What you should do: Your result should be every line of the records below that contains the word "Expand".

Stored items

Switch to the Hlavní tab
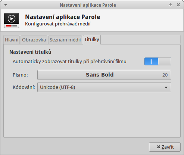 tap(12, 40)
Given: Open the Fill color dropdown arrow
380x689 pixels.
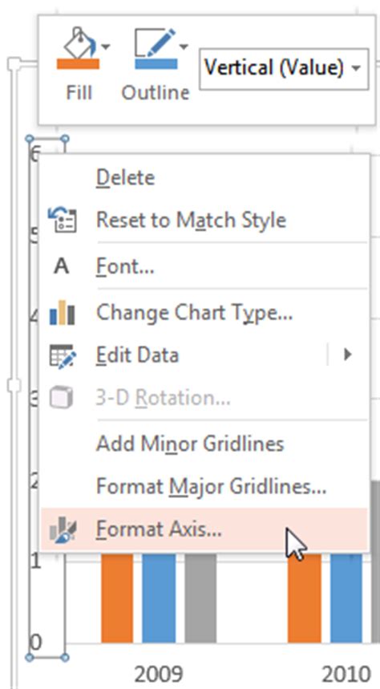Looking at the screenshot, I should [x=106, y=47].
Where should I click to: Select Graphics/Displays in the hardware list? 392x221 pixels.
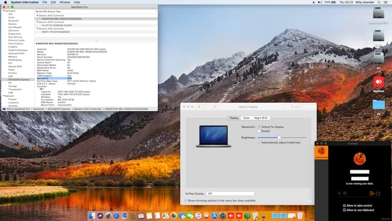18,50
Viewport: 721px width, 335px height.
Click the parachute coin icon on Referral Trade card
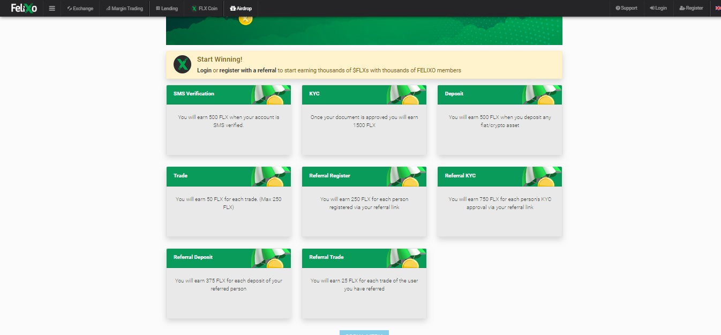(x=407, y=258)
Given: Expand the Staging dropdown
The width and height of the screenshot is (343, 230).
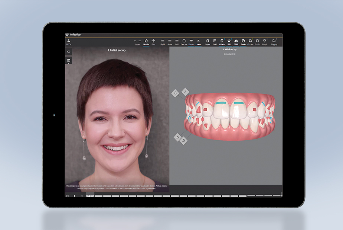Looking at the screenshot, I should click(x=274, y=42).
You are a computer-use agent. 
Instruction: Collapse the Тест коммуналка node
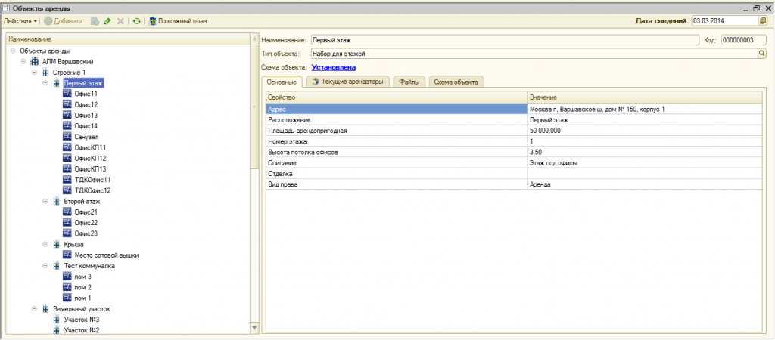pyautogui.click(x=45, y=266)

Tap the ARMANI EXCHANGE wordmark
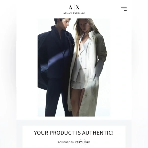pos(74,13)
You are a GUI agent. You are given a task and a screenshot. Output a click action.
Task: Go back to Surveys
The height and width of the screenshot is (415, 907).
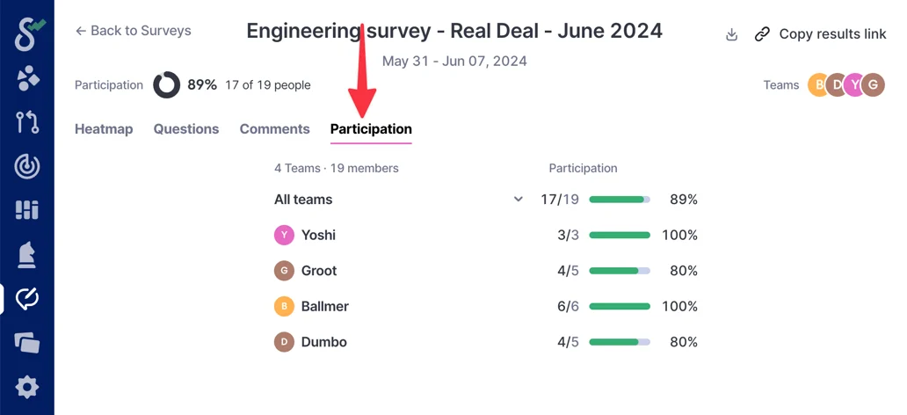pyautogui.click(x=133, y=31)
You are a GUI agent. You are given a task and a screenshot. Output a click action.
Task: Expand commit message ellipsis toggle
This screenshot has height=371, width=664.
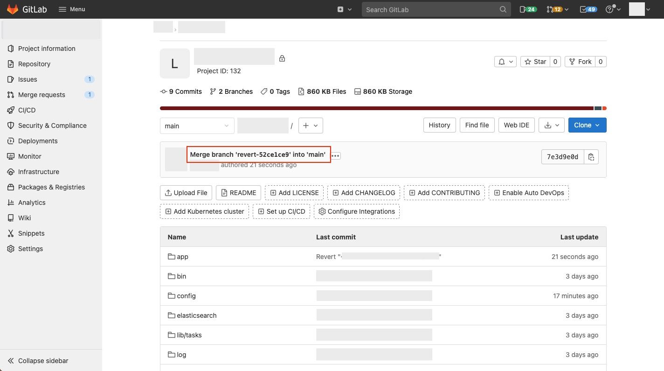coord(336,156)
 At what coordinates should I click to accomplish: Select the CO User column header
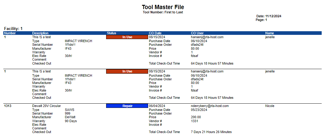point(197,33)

--

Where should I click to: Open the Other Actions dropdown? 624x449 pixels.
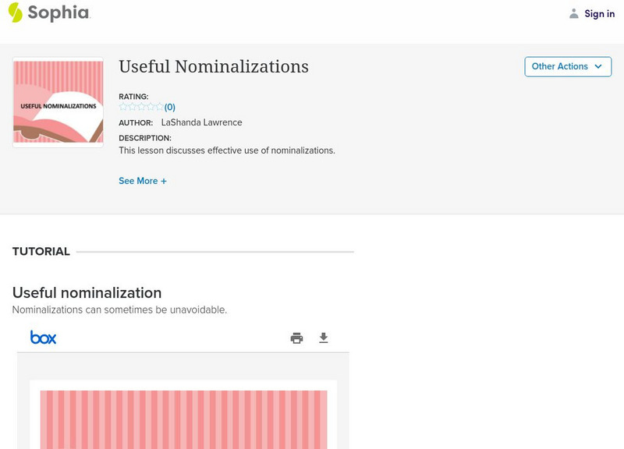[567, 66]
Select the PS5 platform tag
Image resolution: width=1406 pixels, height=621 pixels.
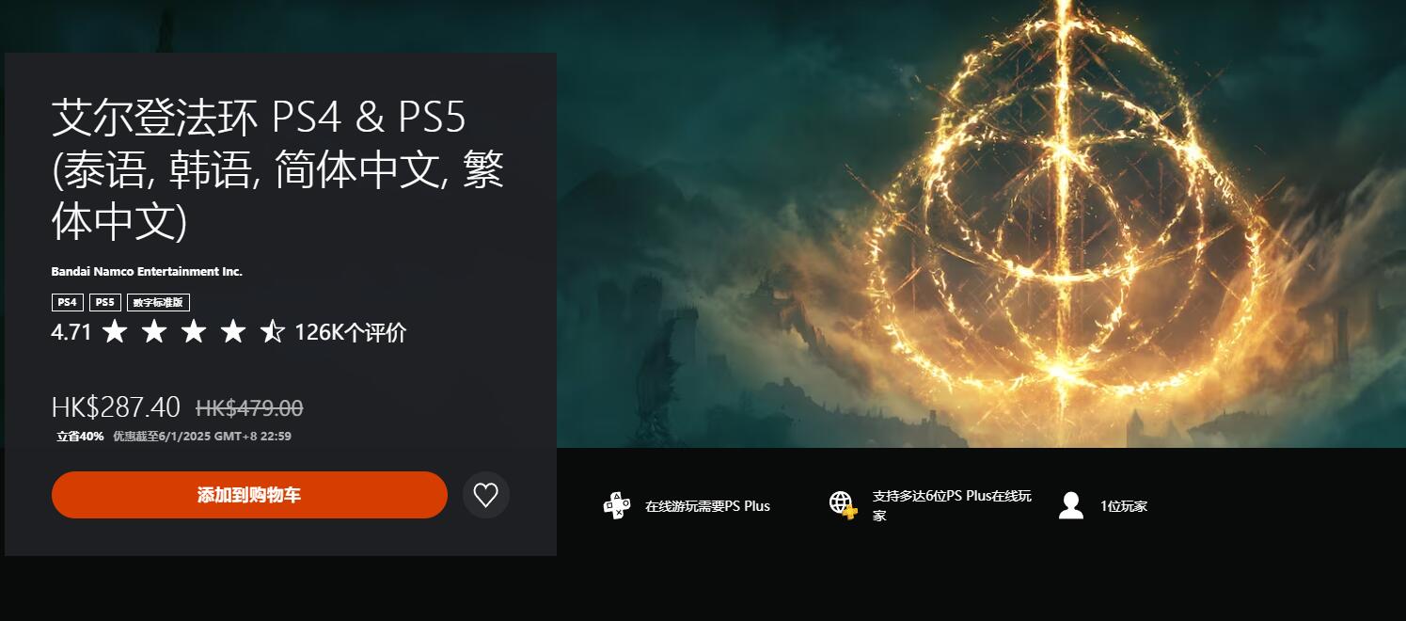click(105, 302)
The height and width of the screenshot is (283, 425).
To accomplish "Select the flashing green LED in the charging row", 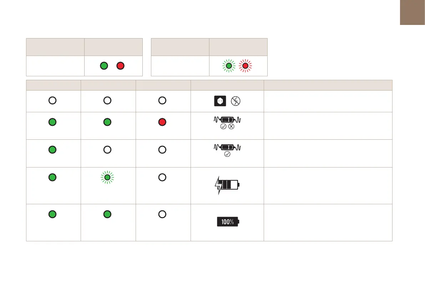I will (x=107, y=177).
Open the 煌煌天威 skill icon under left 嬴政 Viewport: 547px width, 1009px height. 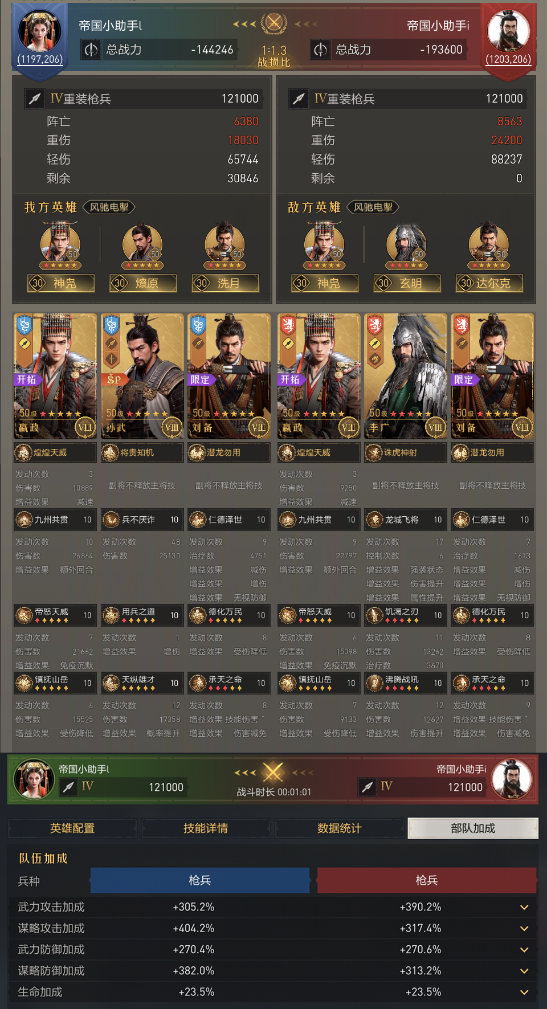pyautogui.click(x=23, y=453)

==

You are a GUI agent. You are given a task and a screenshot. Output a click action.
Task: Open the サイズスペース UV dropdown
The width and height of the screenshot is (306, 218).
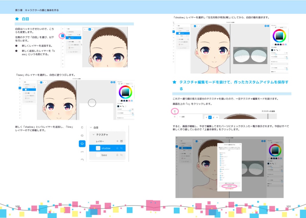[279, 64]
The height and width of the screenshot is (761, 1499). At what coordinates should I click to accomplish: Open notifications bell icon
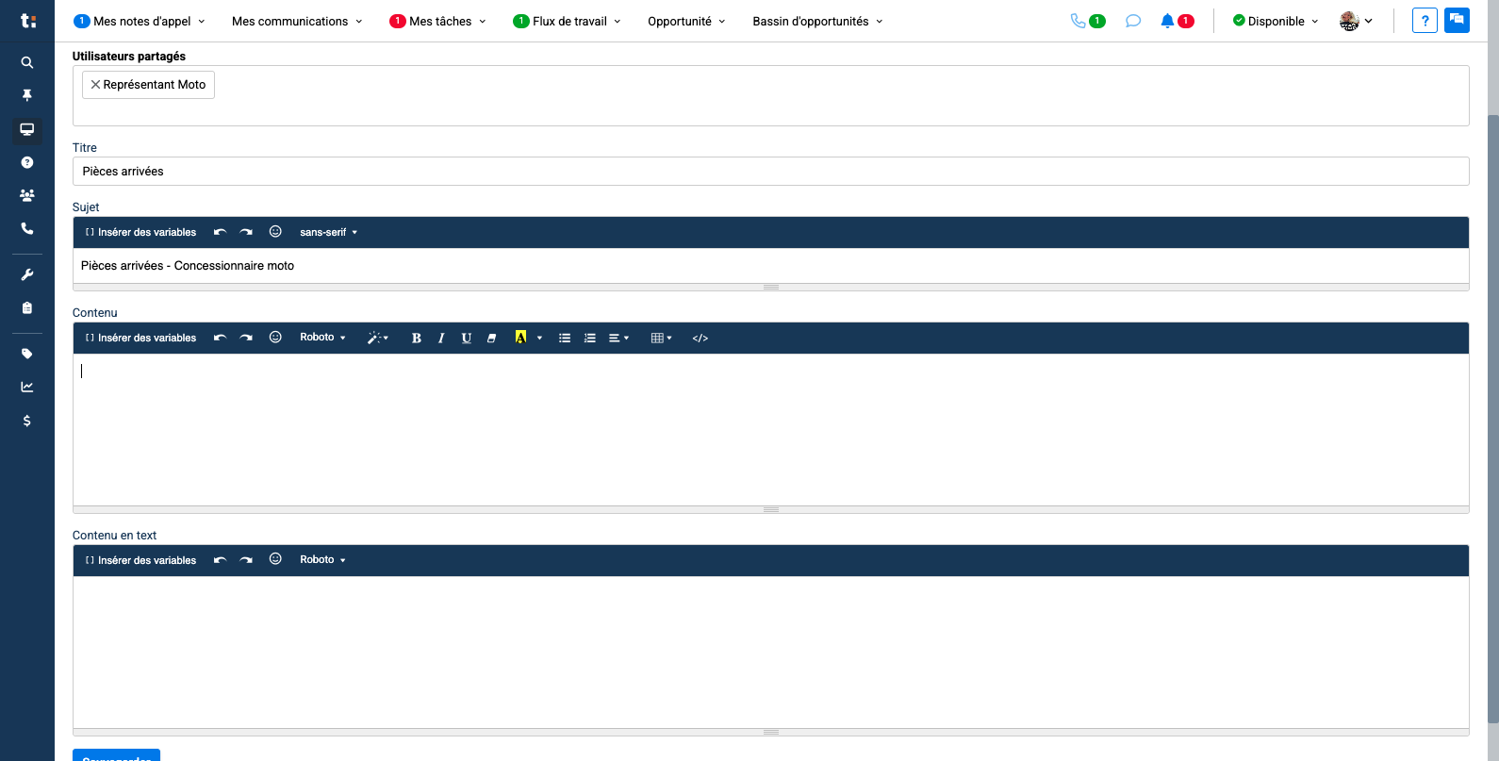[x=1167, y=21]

Exercise result:
Given: Expand the Staging dropdown
Task: Expand commit message ellipsis toggle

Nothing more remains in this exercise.